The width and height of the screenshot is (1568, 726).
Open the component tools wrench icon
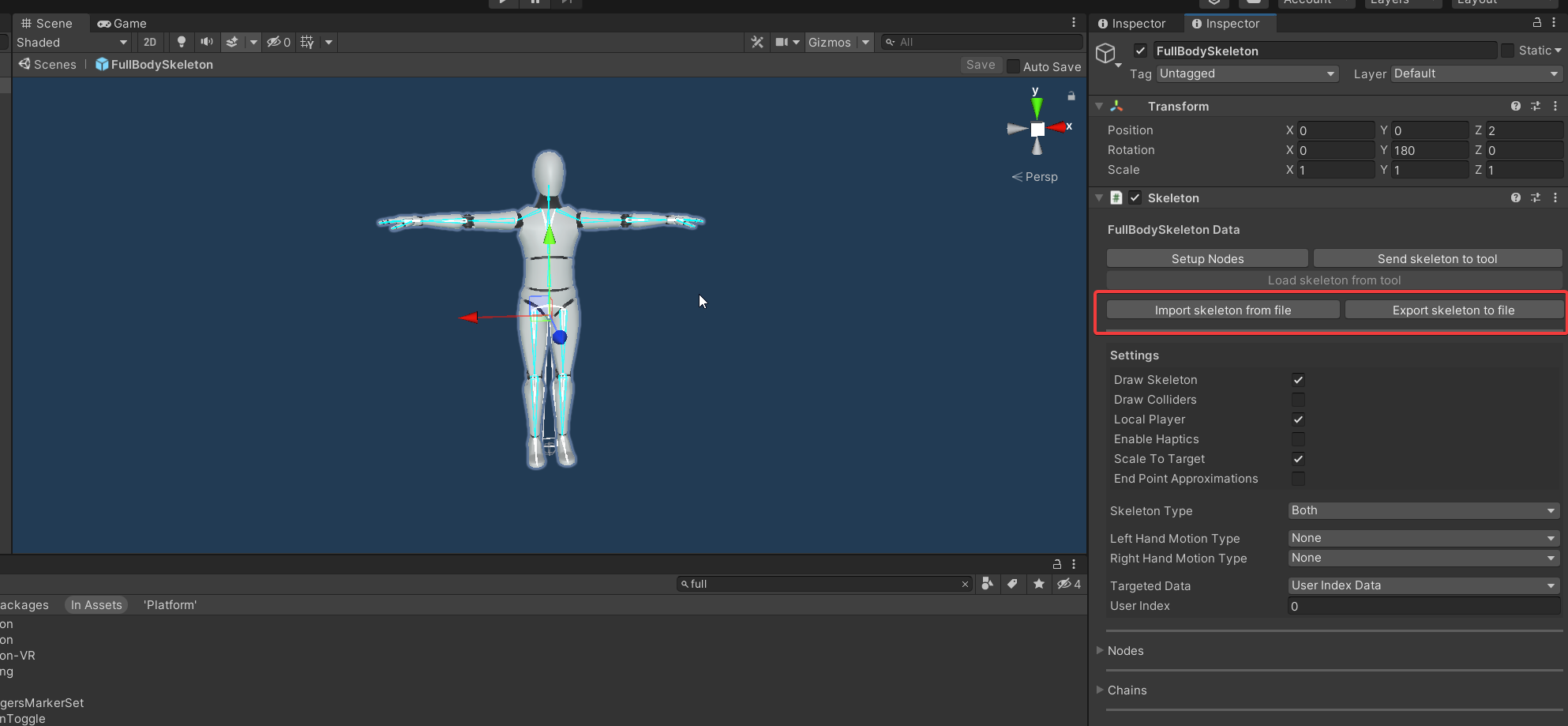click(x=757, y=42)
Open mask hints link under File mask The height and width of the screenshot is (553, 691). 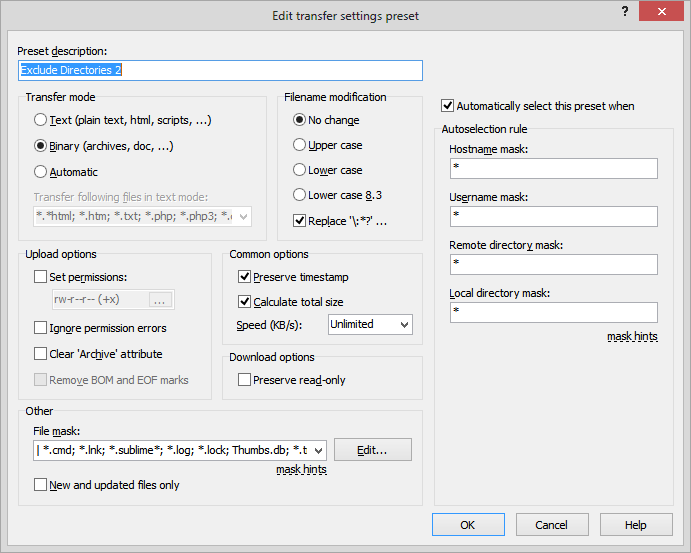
+++
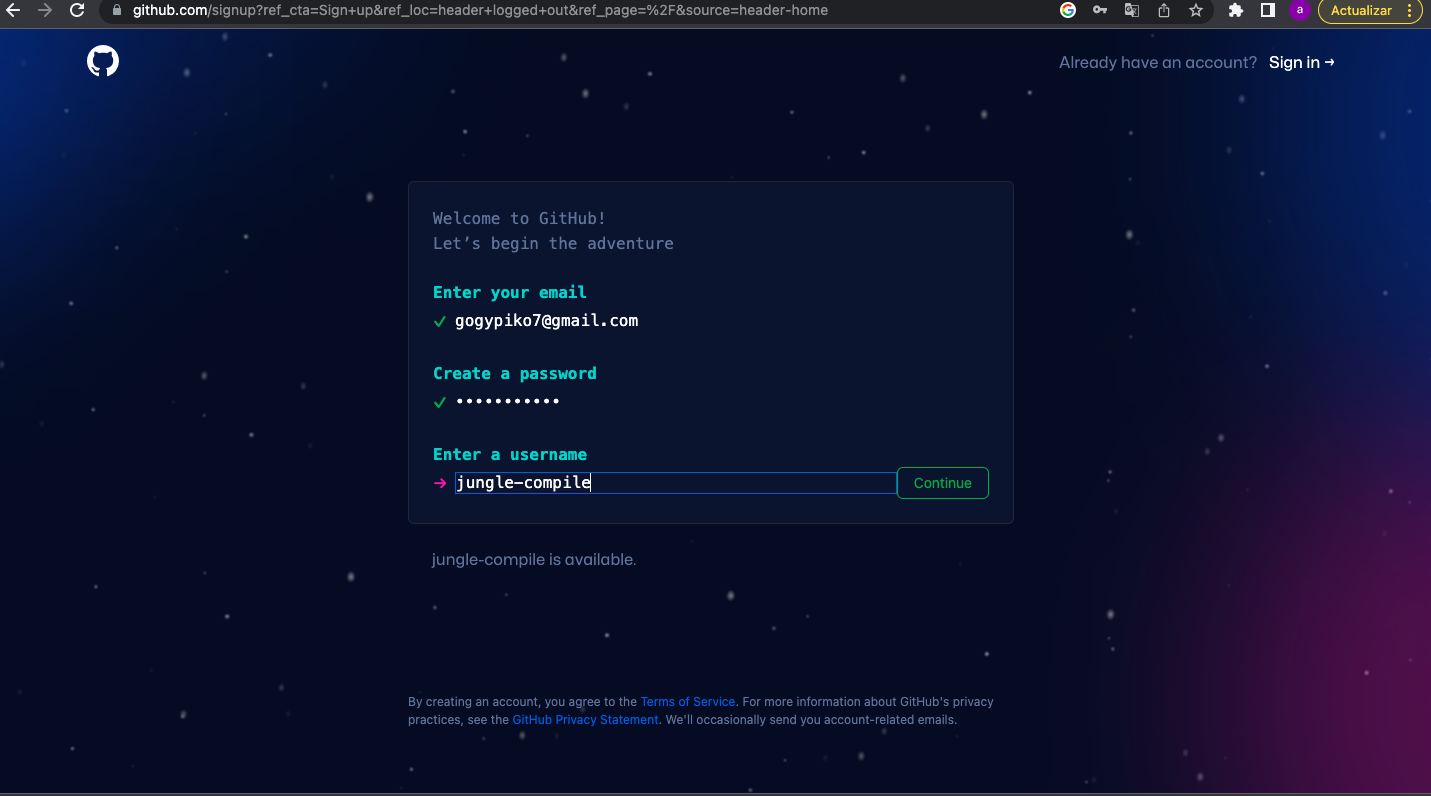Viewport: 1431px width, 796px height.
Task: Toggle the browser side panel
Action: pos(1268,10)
+++
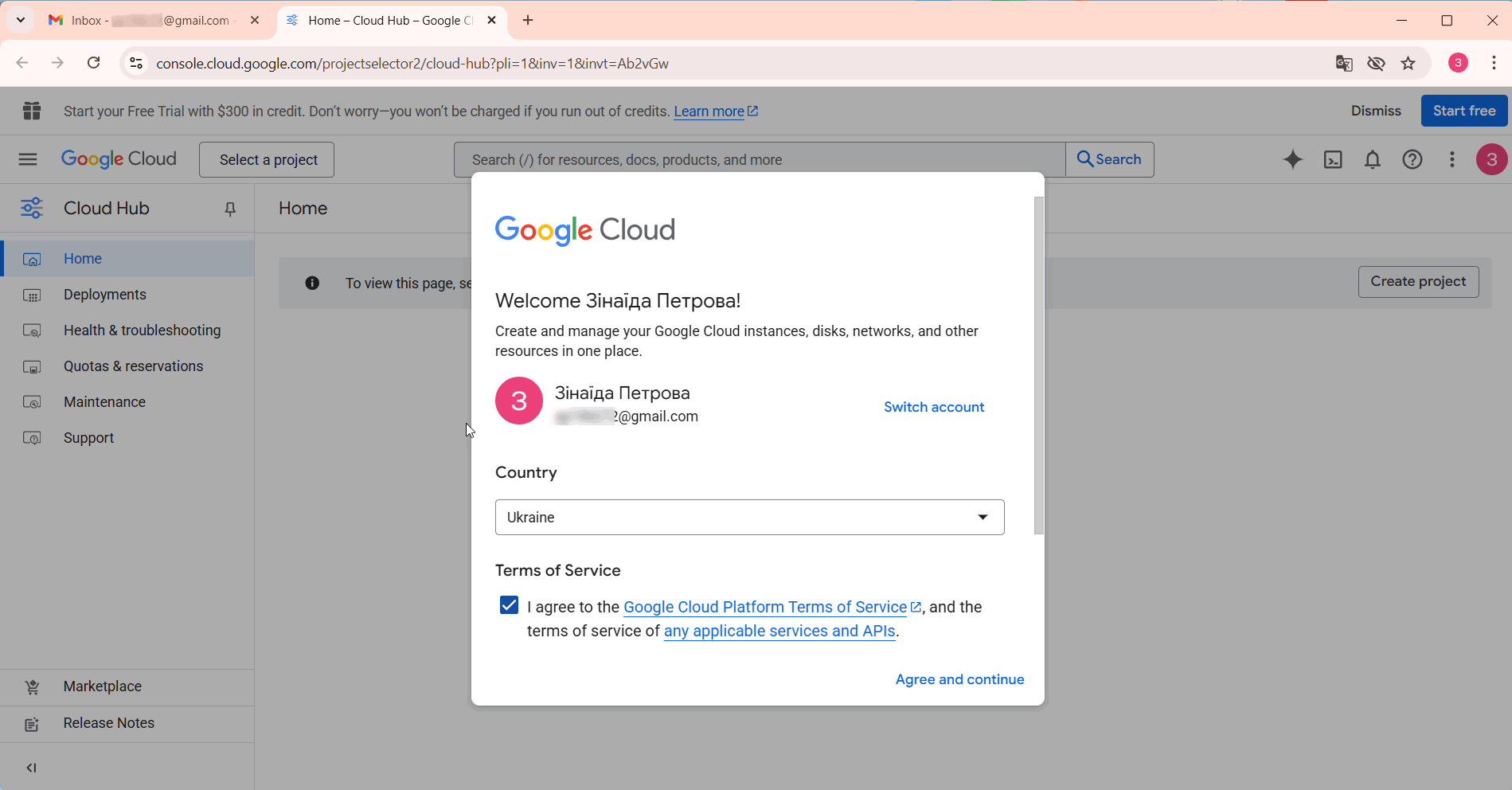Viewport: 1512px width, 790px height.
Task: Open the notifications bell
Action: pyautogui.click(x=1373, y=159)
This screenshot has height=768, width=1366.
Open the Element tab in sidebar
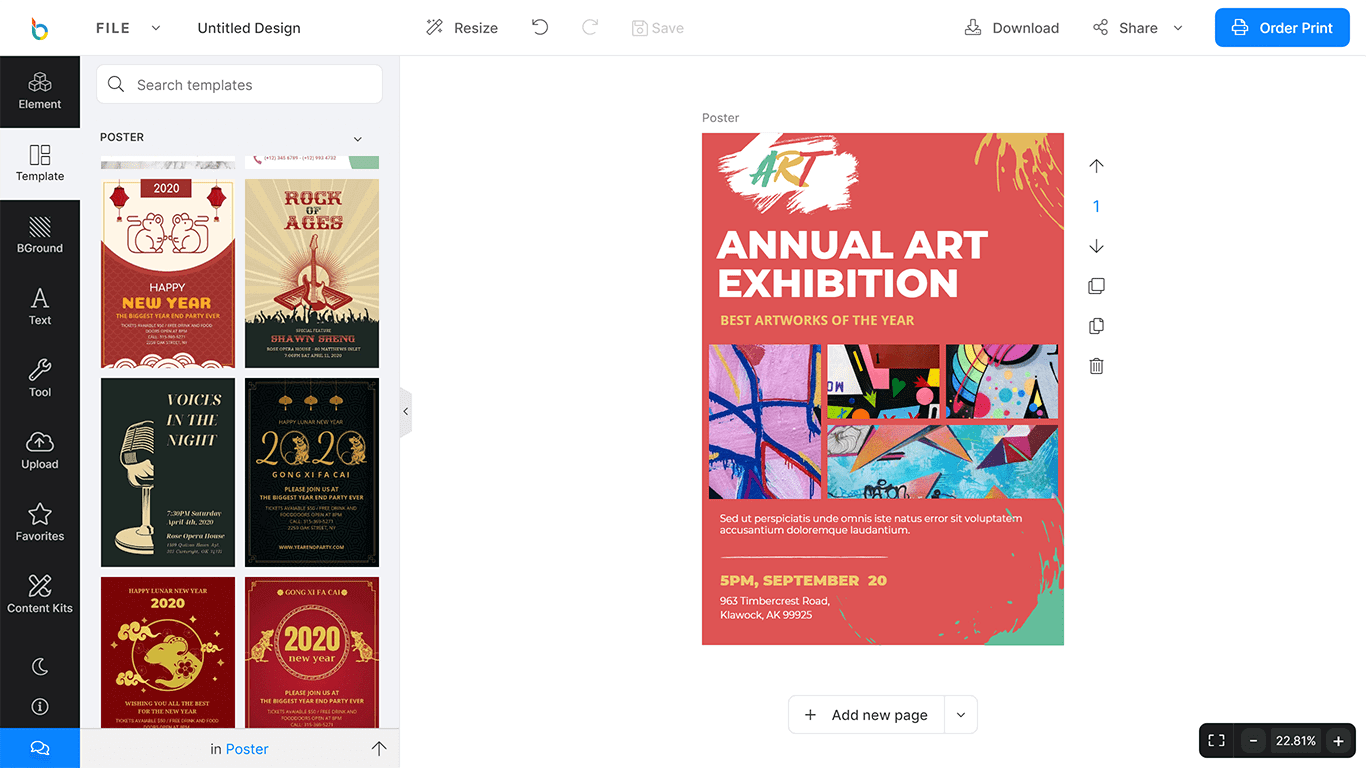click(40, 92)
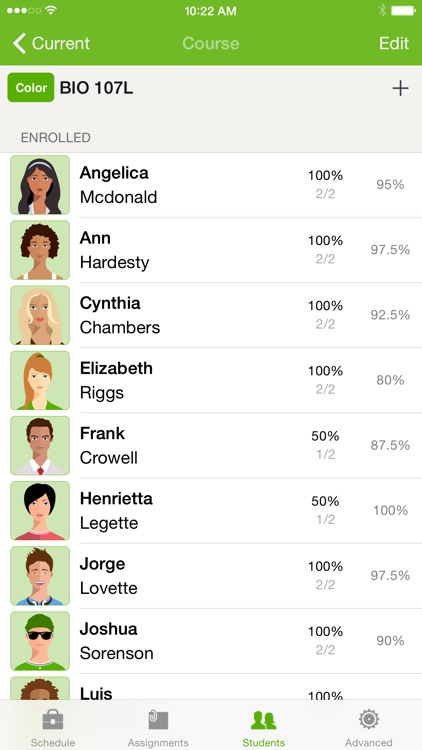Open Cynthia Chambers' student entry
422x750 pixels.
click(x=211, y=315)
+++
- _What you are asked to do_
The answer must be the part of the records that opens with the line containing "Open the component tools wrench icon" and closes with the line containing "Open mask hints", reproduced exactly, with no pictures.

- _Task solution_
Open the component tools wrench icon
click(x=757, y=42)
Open mask hints link under File mask The height and width of the screenshot is (553, 691). 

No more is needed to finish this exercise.